El Instituto Centroamericano de Estudios Fiscales informó, en abril del 2023, que la pobreza extrema en El Salvador pasó de 4.5 % de la población en el 2019 al 7.8 durante el 2021. Desde el 2015, acá la medición oficial de la pobreza se desprende del análisis de cinco dimensiones. Salud, servicios básicos y seguridad alimentaria es una, pero además se contemplan las siguientes: trabajo y seguridad social, educación, condiciones de vivienda y calidad del hábitat o entorno. Con base en la Encuesta de Hogares de Propósitos Múltiples del 2022 elaborada por la Oficina Nacional de Estadísticas y Censos, dependencia del Banco Central de Reserva, la Fundación para el Desarrollo de Centroamérica (FUDECEN) concluyó que el 26 % de los techos salvadoreños cobijaban entonces a familias sumidas en pobreza multidimensional. Eso significa más de medio millón de hogares, dentro de los cuales habitaban casi dos millones de personas. En tal escenario había un par de indicadores generando mayor inquietud, por sus perjudiciales consecuencias: el subempleo y la inestabilidad laboral que, durante ese año, deterioraron la “calidad” de vida del 64.5 % de esas familias. Agréguese que el 68.3 % de estas no contó con un sistema de seguridad social. Imagínense la situación ahora, tras los desalojos del ambulantaje en las ciudades sin ofrecer alternativas para subsistir; súmenle la cantidad de personas que, durante los primeros cuatro años del actual Gobierno, ingresaron a las filas de la población cesante: más de veinte mil, según el llamado Movimiento de Trabajadores Despedidos.

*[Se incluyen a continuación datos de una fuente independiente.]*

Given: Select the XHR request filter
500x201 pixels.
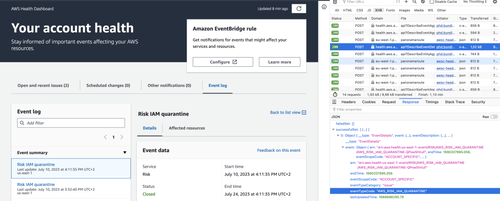Looking at the screenshot, I should click(378, 10).
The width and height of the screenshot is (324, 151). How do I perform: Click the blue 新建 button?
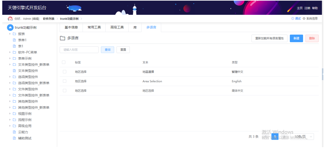tap(296, 38)
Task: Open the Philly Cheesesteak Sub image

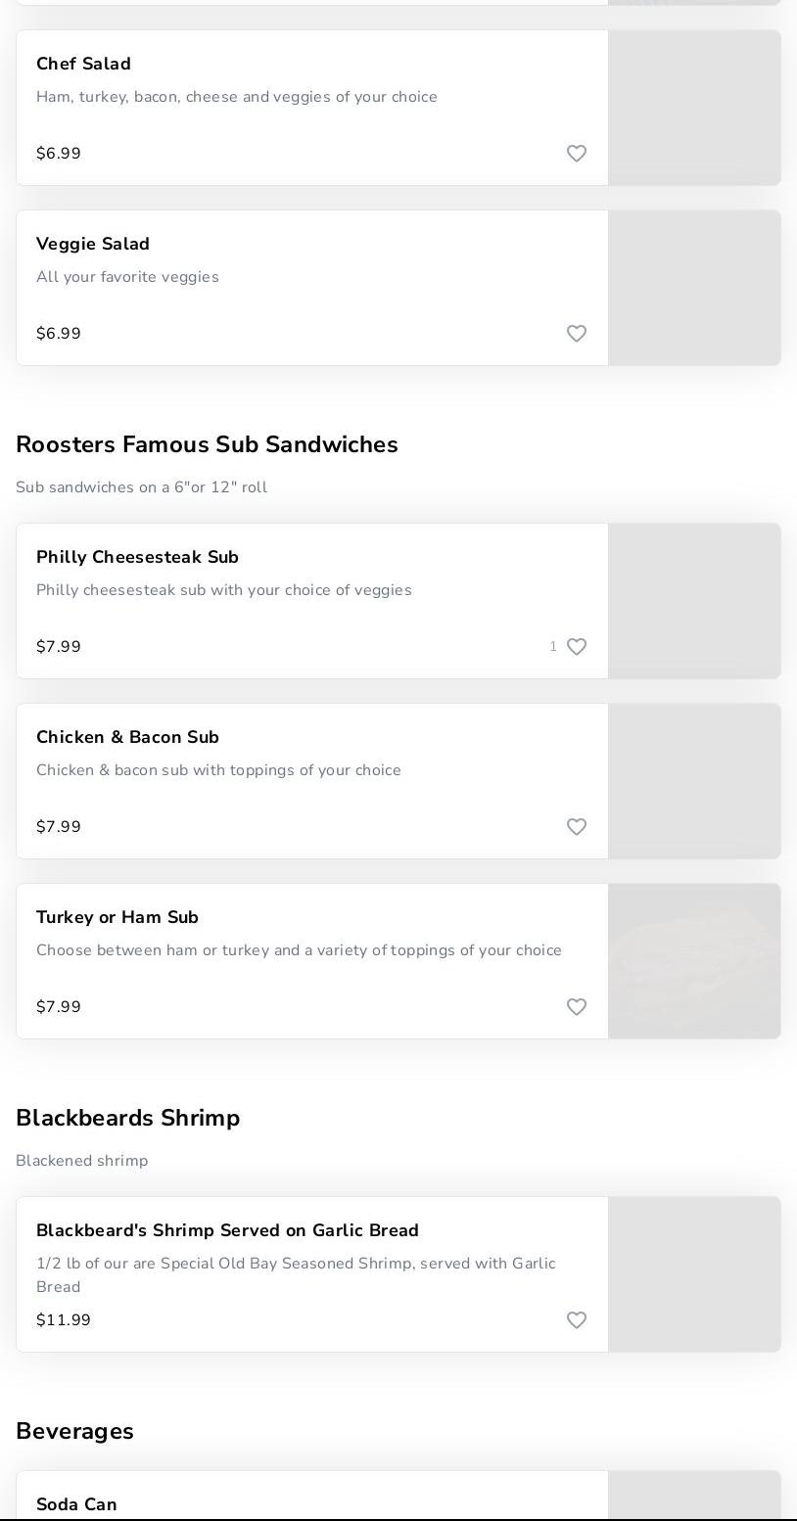Action: click(694, 601)
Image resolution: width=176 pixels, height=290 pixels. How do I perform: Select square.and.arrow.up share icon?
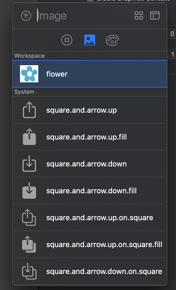point(29,110)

De la “salud” política qué nos queda por decir tras cuatro años de una grave convalecencia generada por el autoritarismo que, desde el Órgano Ejecutivo, se volvió metástasis en una institucionalidad que no estaba tan sanita. Y se viene un ataque al corazón de una democracia que se diagnosticaba incipiente y débil, para pasar a un comatoso estado dictatorial del que ‒quién sabe cómo‒ algún día se saldrá. Pero de algo estoy seguro: se requerirán electrochoques populares, medicinas eficaces y productivas, cuidados intensivos y extremos. Todo ello, para su progresiva recuperación. Habrá, además, que desechar las recetas de “los mismos de siempre” pasados y presentes. Ese tratamiento será imperioso, porque las secuelas de tan graves enfermedades se anuncian tremendamente perniciosas para nuestro país. Si no, El Salvador no se salvará.